What the task requires:
Instruction for the entries that follow: retype exactly the lines from the line with "Screen dimensions: 487x596" to the line with "You are a computer-use agent. The width", both included, and omit all others.

Records provided:
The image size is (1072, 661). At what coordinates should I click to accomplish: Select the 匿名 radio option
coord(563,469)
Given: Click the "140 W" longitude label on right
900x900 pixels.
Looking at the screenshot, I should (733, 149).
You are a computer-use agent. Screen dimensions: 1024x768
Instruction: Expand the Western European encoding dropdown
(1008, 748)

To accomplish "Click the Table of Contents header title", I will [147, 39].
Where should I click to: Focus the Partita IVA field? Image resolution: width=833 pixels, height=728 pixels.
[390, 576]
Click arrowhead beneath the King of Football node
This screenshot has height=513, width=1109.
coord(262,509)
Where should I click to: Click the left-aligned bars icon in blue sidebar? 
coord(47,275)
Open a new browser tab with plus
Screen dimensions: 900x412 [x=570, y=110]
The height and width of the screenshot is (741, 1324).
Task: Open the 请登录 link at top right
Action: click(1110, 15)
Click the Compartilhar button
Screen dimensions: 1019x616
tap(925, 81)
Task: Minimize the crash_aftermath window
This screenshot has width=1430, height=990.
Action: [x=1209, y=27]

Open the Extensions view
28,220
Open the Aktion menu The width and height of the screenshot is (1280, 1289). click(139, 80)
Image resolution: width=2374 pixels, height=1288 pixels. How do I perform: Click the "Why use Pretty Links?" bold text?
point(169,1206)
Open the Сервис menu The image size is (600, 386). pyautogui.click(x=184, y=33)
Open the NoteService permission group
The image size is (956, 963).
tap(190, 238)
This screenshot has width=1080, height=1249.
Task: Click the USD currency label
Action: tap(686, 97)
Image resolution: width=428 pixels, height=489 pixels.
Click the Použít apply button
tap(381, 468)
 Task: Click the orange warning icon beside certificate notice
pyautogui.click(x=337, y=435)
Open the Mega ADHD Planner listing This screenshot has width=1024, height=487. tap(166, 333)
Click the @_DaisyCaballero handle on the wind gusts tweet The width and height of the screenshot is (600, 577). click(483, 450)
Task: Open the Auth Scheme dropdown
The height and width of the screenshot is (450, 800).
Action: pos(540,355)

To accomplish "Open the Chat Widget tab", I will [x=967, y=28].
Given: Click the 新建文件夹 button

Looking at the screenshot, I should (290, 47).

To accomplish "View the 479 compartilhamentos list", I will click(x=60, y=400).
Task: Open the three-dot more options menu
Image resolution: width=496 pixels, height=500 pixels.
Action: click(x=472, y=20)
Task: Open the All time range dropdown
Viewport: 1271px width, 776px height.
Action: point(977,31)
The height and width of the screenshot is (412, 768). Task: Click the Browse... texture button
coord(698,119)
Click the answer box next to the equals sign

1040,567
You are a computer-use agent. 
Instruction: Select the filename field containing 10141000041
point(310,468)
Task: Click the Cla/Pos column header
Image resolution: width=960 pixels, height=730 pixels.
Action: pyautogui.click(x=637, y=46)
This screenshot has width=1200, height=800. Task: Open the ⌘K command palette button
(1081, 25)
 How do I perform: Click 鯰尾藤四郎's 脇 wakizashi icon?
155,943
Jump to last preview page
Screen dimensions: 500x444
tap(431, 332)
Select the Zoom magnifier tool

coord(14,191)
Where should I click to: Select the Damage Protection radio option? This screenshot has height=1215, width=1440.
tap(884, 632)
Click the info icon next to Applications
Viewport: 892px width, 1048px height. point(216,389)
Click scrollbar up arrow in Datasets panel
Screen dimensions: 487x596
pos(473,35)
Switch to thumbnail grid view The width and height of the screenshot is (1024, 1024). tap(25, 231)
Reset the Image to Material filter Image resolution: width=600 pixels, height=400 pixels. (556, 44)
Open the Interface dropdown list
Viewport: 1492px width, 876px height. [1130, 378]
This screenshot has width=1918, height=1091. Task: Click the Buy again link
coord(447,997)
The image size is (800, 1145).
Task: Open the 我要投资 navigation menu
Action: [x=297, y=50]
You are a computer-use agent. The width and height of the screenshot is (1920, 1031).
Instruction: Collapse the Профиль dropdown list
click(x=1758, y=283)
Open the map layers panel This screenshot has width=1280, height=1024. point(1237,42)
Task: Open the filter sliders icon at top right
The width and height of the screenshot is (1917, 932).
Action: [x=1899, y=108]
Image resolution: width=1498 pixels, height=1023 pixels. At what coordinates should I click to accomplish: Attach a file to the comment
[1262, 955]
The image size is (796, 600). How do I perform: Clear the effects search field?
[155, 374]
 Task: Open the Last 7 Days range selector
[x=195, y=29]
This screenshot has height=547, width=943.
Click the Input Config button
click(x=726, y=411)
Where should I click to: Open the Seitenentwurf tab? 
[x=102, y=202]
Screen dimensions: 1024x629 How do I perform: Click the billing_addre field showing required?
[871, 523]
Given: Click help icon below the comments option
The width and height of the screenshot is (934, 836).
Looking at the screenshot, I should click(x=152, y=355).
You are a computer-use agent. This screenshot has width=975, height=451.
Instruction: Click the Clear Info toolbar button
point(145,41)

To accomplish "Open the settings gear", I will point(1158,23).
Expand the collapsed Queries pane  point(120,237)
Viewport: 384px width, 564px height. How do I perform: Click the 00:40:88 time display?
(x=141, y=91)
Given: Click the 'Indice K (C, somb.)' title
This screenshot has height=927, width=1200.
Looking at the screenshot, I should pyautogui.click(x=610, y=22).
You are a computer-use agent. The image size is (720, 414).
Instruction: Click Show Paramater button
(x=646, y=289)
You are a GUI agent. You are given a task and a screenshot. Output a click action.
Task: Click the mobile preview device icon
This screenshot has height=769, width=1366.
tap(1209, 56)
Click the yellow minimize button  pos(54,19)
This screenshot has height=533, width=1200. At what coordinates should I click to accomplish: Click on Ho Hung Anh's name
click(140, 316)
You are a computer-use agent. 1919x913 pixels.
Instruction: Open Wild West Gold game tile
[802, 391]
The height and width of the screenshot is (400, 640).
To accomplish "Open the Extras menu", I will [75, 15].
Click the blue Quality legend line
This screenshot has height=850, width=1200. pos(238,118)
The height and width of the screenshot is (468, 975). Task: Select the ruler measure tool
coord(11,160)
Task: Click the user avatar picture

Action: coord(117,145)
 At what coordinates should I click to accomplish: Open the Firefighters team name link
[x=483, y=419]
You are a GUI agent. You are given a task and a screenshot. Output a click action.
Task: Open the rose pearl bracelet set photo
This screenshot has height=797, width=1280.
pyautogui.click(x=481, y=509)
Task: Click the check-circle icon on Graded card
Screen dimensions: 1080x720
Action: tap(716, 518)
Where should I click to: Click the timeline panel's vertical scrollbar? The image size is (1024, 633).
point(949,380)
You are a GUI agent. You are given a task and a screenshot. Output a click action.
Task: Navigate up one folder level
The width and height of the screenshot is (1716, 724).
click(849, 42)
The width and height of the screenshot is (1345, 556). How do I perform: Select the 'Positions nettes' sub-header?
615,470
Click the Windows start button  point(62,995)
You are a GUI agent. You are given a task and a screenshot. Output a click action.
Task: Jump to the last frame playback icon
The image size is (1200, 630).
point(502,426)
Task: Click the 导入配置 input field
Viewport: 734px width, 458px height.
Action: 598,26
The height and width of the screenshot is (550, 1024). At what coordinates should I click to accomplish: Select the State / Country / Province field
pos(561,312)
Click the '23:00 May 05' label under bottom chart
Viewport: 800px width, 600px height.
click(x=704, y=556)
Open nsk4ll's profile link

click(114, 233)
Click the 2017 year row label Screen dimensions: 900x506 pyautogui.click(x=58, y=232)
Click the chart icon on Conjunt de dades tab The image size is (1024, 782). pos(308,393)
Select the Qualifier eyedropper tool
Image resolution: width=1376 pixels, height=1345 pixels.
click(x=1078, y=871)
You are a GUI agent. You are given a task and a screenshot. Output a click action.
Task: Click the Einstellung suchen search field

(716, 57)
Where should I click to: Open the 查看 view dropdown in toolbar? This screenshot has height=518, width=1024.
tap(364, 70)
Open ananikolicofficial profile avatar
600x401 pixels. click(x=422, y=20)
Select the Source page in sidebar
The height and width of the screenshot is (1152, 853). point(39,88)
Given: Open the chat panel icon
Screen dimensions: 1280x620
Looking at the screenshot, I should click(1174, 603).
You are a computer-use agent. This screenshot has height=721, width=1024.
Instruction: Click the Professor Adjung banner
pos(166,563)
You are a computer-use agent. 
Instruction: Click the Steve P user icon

Answer to this task:
Screen dimensions: 487x596
pos(473,35)
Switch to thumbnail grid view The width and height of the screenshot is (1024, 1024). tap(25, 231)
Reset the Image to Material filter Image resolution: width=600 pixels, height=400 pixels. (556, 44)
Open the Interface dropdown list
Viewport: 1492px width, 876px height. [1130, 378]
This screenshot has width=1918, height=1091. Task: Click the Buy again link
coord(447,997)
The image size is (800, 1145).
Task: Open the 我要投资 navigation menu
Action: [x=297, y=50]
You are a computer-use agent. The width and height of the screenshot is (1920, 1031).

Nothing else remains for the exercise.